持病がある場合はできる範囲でコントロールし、食事の栄養バランスなどにも気をつけて、体調をなるべく安定させるのも大切です。体調が改善すれば、行動する意欲が生まれやすくなります。

階段・廊下に足元灯や手すりを設置するなど、あらかじめ家の中に対策をしておくのもよいでしょう。

溺死・溺水対策

浴室暖房を使用して寒暖の差をなくす

浴槽での溺死・溺水対策で意識したいのが、ヒートショックの防止です。特に冬場は脱衣所や浴室が冷えやすく、熱いお湯との寒暖差でヒートショックが起きやすくなるので注意しましょう。

ヒートショックの対策では、浴室・脱衣所を暖かくして、温度差をなくすことが重要です。脱衣所に暖房機を置いたり、浴室用の暖房を設置したりして、入浴前になるべく室温を上げておきます。

また、血液がドロドロな状態では心筋梗塞などのリスクが上がるため、入浴前には十分に水分を摂っておきましょう。湯船で貧血を起こしたり、消化不良につながったりするため、飲酒後や食事後、服薬直後などの入浴を避けるのも大切です。

家族がいる場合は、入浴中に定期的に声をかけて安否を確認することも、事故の予防につながります。また、お風呂内にインターホンを設置しておくと、浴室で何かあっても助けを呼びやすいでしょう。

窒息・誤えん対策
高齢者が窒息・誤えんを起こす主な原因は、歯の機能や嚥下能力の低下だと考えられています。これらの原因にアプローチすれば、窒息や誤えんのリスクを下げられるでしょう。
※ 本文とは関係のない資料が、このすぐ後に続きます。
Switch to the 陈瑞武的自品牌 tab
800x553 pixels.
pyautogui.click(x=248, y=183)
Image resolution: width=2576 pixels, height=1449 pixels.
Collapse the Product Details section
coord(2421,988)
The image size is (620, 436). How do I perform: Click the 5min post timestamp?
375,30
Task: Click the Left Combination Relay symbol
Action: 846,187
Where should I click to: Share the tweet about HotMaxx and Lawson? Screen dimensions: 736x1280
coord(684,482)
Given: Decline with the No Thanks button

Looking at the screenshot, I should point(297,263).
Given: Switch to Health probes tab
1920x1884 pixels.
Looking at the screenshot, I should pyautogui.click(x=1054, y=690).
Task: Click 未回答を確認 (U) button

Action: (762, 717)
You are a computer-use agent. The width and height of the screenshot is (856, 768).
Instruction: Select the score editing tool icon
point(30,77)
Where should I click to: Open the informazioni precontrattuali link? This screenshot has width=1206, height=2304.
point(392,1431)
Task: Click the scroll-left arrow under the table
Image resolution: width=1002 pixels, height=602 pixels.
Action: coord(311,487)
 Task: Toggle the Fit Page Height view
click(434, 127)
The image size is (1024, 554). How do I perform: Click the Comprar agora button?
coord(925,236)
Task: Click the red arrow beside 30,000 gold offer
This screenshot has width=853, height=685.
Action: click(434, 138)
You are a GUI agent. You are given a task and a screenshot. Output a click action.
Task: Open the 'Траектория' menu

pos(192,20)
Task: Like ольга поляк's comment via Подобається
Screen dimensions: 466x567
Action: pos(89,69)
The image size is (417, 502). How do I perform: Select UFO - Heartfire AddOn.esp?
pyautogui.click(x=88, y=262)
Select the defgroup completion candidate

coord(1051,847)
噛んだり飲み込んだりする機能の低下は「オーラルフレイル」と呼ばれています。舌やほほ、唇の体操をして筋力をつけたり、唾液腺を刺激する口腔マッサージを行い、唾液の分泌を活発にしたりすると、オーラルフレイルの対策ができます。

また、早いうちから歯の健康を意識して、少しでも多く自分の歯を残すことが、噛む機能を維持するうえでは重要です。口腔ケアをこまめに行って口内細菌が減らせば、誤えんした唾液や食べ物が感染源となる誤嚥性肺炎のリスクも下げられます。

食事の最初に飲み物や汁物でのどを潤したり、噛みにくい食べ物を小さく切ったり、飲み物や汁物にとろみをつけておくことも、窒息・誤えん対策になります。

まとめ

家庭内の不慮の事故による死者数は交通事故よりも多く、なかでも高齢者に多い傾向にあります。高齢者が思わぬ怪我をすれば、予後が悪く起き上がれない状態になる事態も考えられます。

起こりうる事故をしっかりと把握し、適切な対策をして防ぐことが何よりも大切です。今回紹介した内容をぜひ参考にしてみてください。

※本記事の掲載内容は執筆時点の情報に基づき作成されています。公開後に制度・内容が変更される場合がありますので、それぞれのホームページなどで最新情報の確認をお願いします。